Yah,, memang sudah kutebak endingnya akan ditampar. Rasanya masih sama seperti tamparan-tamparan yang kuterima waktu dulu. Perih, pegal dan jelas langsung memerah pipiku. Bapak juga masih memakai umpatan kata-kata yang sama,
 “Dasar anak tidak tau diuntung! Gara-gara kamu lahir di dunia ini istriku jadi pergi untuk selamanya!” sembari berlalu meninggalkanku di ruang tamu.
 Dalam hati ku bergumam “apakah Bapak tidak ingin memujiku walau hanya sekali? Ah..  mungkin terlalu berharap lebih bila demikian kan Tuhan? Padahal hari ini adalah hari terahirku di Purwokerto.Biarlah...” Sembari memejamkan mata menahan sisa rasa sakit.

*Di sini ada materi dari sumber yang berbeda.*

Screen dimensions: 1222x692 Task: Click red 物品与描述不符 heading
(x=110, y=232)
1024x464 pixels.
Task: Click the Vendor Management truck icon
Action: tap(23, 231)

Aku bergegas menuju kamar, prepare segala keperluan untuk berangkat mengenyam pendidikan di Jogja tanpa mempedulikan kejadian tadi, toh itu sudah biasa terjadi dalam setiap pergantian bulan dalam kehidupanku. Paginya, sehabis jamaah shubuh aku menyalami Bapak niat berpamitan dan minta doa restu walaupun selama ini Bapak membenciku. Ini adalah sebagai wujud takdim darah kandung karena Bapak merupakan satu-satunya pelita yang berharga dalam hidupku.


“Pak, Rangga pamit, minta doanya agar diberi kelancaran” Aku mencium tangan dan memeluk Bapak sebagai tanda perpisahan. Bapak hanya terdiam seribu bahasa dengan segala kekakuan dan kebekuan yang khas. Tapi sewaktu aku menoleh kebelakang untuk memberi salam yang terakhir, aku lihat mata yang gagah perkasa itu berkaca-kaca. Seumur aku hidup, baru kali ini aku melihat mata yang gagah dan tajam seperti mata elang itu berkaca-kaca seakan tak kuasa menahan kepedihan dan kesedihan ditinggal anak semata wayangnya.

***

Angin mendesir menggoyangkan beberapa pohon hingga tega menjatuhkan beberapa lembar daun yang bercokol mesra yang masih ingin menggantung di ranah sang ranting. Daun yang berserakan di pelataran kampus ternama di Jogja itu menjadi saksi keberhasilanku meraih gelar sp.OG. Burung gereja di pelataran kampus itupun tak luput menjadi saksi keberhasilanku meraih sarjana kedokteran setelah menempuh pendidikan selama sembilan semester yang penuh lika-liku dan halang rintang ini. Tak butuh waktu lama untuk aku mendapatkan pekerjaan, karena aku merupakan mahasiswa berprestasi, justru banyak sekali Rumah sakit yang menawari pekerjaan. Aku memilih bekerja di rumah sakit akademik kampusku sendiri, karena aku pikir lebih mengenal dan familiar dengan keadaan dan kondisi sehingga tidak butuh waktu yang lama untuk beradaptasi.
Setelah kurang lebih lima bulan aku bekerja di rumah sakit, aku mendapat kabar dari Purwokerto bahwa Bapak saat ini sedang sakit, aku mengajukan cuti kepada pimpinan rumah sakit, akan tetapi ditolak karena rumah sakit sedang kekurangan dokter handal dibidang Spesialis Obstetri & Ginekologi. Cuti terpaksa diundur dan aku terpaksa pulang setelah berhasil medesak pimpinan rumah sakit.
Setibanya di Purwokerto aku langsung bergegas menuju Rumah sakit dimana Bapak dirawat. Dengan langkah gontai aku menuju ruang informasi.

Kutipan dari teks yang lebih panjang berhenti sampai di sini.